I am not the biggest fan in of HP PCM, even the paid version PCM+ is very clunky, has reasonably limited functionality and is expensive for what it is.
We recently had a situation where one of the power supplies on an edge switch died and we didn't receive any notifications as HP PCM failed to notify us. Luckily it was noticed quickly and there was no associated downtime, but things could of been much worse. This sprung me into action, what other options are available and how could I implement them.
My main goal is to receive all the warning/critical traps from my switches. I will also do some SNMP polling to log statistics such as CPU usage and chassis temperature. The beauty of traps is they are real time, so you don't have to wait for a polling interval to find out your chassis is too hot or one of the power supplies just died.
SCOM 2012 is not quite ready
One of the most anticipated network monitoring solutions was the native SNMP engine in Microsoft SCOM 2012. I could go on forever about the SCOM 2012 SNMP implementation, but let me point out a few key problems and reasons why I decided on Nagios over SCOM.
1. Every device you receive traps from must be monitored. This doesn't sound like a big deal, for most network devices its not, but what you may not realize is for SCOM to receive traps from a device it monitors, that device must be poll-able by SNMP. So take your average Unix box, you may want to send traps from it, but not run a SNMP daemon, not possible with SCOM 2012.
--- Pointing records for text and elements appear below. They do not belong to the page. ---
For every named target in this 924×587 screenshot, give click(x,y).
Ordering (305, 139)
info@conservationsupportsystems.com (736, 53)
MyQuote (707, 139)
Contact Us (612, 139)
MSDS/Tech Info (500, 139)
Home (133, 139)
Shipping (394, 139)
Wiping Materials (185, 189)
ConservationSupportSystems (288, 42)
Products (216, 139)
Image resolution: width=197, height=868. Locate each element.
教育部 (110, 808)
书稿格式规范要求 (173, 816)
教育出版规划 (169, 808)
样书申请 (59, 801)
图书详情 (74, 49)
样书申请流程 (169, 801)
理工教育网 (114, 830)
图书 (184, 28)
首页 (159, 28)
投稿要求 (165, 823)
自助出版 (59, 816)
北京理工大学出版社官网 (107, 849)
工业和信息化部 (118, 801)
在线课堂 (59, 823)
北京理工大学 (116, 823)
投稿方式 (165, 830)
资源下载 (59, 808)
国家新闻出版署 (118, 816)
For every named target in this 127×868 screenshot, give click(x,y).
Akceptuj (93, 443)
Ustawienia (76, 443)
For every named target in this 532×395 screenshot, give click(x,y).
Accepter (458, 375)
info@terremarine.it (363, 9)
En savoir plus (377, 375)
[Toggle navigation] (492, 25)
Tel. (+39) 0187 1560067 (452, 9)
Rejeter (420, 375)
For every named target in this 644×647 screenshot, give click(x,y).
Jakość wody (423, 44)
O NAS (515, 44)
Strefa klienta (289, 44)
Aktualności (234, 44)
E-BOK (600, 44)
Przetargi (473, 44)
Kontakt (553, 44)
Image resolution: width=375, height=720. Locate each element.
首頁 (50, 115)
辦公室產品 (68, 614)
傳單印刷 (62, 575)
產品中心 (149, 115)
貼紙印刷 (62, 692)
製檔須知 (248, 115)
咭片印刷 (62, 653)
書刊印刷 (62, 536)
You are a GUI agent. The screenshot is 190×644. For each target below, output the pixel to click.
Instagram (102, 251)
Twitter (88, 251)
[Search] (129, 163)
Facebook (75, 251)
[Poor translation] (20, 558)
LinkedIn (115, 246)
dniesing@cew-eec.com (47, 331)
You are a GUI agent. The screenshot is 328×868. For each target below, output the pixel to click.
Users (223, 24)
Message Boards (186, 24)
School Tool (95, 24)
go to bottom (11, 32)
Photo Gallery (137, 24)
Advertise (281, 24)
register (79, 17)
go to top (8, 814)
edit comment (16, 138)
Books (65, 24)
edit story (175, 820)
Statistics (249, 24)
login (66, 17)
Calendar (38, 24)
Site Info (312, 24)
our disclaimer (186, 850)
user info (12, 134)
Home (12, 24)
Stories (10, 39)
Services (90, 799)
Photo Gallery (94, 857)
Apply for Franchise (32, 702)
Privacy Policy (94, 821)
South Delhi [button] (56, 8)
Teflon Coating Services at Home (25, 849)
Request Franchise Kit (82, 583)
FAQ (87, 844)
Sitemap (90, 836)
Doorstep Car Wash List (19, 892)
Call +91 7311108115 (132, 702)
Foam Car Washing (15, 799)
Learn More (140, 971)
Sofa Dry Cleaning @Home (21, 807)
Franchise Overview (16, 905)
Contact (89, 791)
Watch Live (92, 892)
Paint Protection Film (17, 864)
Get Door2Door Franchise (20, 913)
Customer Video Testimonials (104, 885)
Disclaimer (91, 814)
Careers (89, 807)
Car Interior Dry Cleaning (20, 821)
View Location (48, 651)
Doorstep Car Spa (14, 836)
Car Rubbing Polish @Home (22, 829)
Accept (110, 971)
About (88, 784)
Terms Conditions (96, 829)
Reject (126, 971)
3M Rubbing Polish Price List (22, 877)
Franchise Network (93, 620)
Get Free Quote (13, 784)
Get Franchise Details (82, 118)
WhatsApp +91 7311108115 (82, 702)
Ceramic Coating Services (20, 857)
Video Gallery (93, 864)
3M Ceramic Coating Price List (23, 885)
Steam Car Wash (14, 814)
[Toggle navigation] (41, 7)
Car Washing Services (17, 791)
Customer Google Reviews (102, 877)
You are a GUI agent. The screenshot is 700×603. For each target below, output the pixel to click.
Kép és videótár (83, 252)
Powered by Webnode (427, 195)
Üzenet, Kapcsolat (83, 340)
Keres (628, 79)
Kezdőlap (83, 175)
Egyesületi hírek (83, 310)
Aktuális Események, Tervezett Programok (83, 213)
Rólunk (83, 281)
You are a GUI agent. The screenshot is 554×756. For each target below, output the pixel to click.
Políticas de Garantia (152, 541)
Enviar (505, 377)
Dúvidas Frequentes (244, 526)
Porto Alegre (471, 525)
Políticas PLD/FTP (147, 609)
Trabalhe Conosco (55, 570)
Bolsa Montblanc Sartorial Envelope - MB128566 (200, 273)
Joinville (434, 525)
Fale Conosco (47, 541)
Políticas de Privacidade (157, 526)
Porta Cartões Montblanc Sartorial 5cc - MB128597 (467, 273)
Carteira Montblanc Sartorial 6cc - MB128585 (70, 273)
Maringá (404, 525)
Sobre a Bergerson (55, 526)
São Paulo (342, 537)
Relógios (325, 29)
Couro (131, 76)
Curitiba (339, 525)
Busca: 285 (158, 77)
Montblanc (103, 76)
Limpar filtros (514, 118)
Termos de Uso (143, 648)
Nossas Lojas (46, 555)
2. Another monitoring limitation is you can only receive traps from the same version of SNMP that SCOM is monitoring the device with. So if you are monitoring a Unix box with SNMP v3 for security and want to send traps via v1, this is not possible. Furthermore some (5400, 26XX series) HP switches send traps in v1, there's no way I am going to monitor switches in v1, even in read-only mode.
These are two key deal breakers that make Nagios a much more appealing option.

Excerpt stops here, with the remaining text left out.